* [WORK REQUEST]
From the travel passage about Baños, list every proper name of a place it mentions, including any short form of a name.

* [EXERCISE TEXT]
Still ragged from my bout with altitude sickness in Chugchilan, Ecuador, I dragged my weary bones off the bus and headed directly for my hostel in Baños de Agua Santa. My intention was to climb right into bed and sleep through the afternoon and night but the sight of a spectacular waterfall behind my hostel in Baños, as it is commonly known, got the better of my curiosity. I turned the corner at the end of the block and came face-to-face with a long ribbon of cotton candy cascading down the flanks of Tungurahua volcano, at the foot of which squatted the reason thousands of visitors flock to this tiny village in the Andes Mountains: Piscinas de la Virgen, the most famous of the town’s five thermal pools.

* [RECORDS SUPPLIED]
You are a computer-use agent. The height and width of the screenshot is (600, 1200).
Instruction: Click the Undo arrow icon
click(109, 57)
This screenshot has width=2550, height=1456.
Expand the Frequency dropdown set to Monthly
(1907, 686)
...
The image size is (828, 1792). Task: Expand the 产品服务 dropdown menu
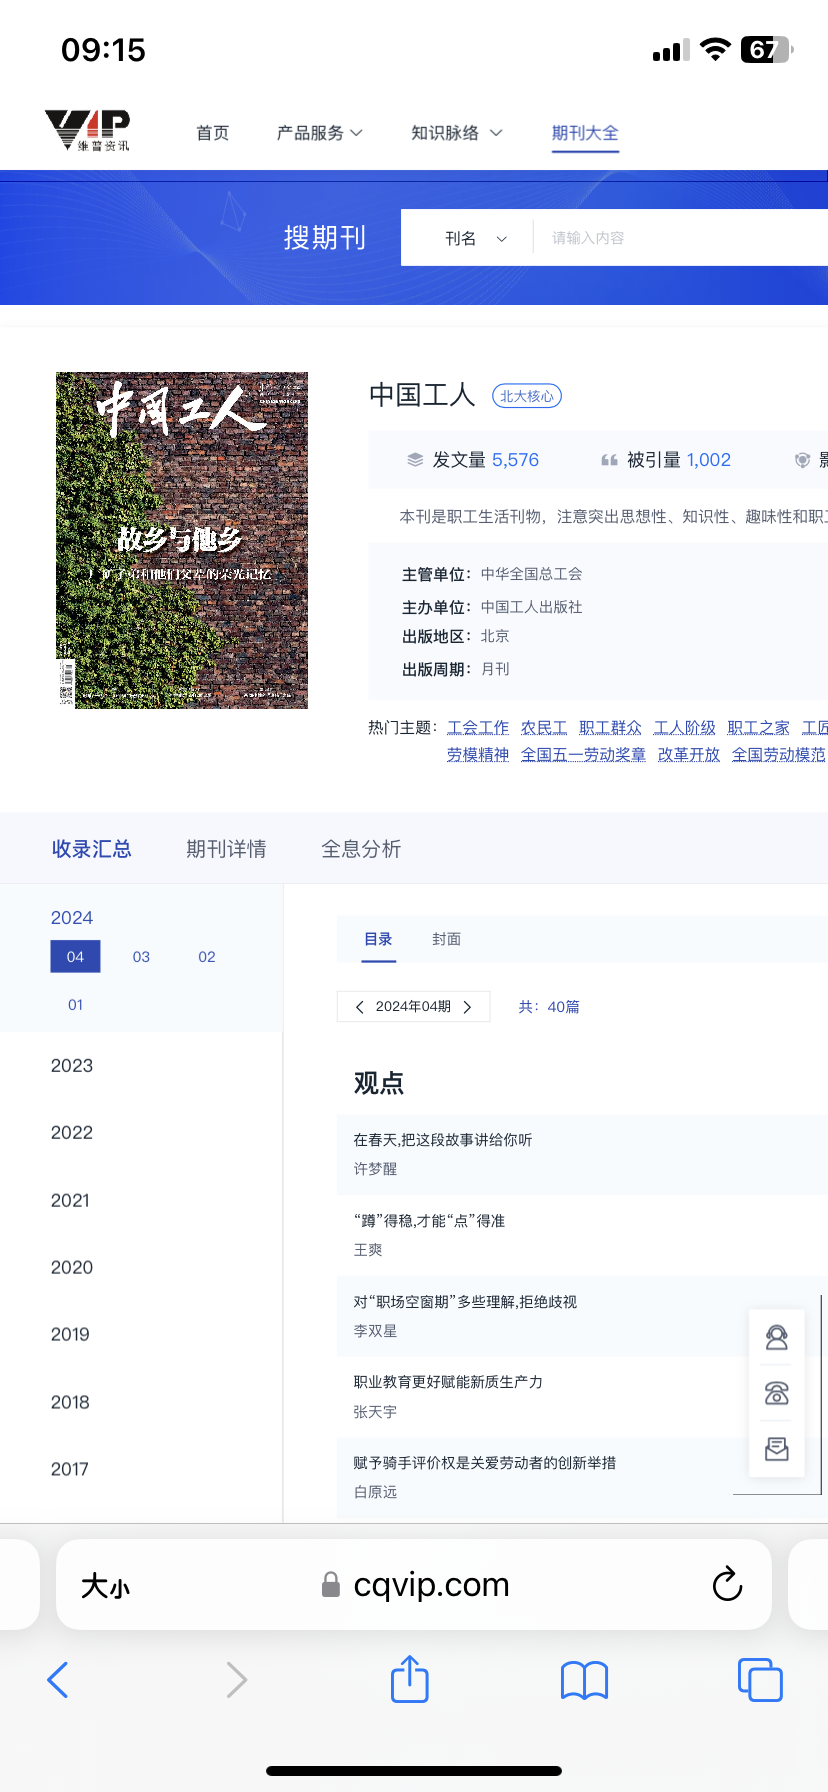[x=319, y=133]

* [OUTPUT OF THE TASK]
- Chugchilan
- Ecuador
- Baños de Agua Santa
- Baños
- Tungurahua
- Andes Mountains
- Piscinas de la Virgen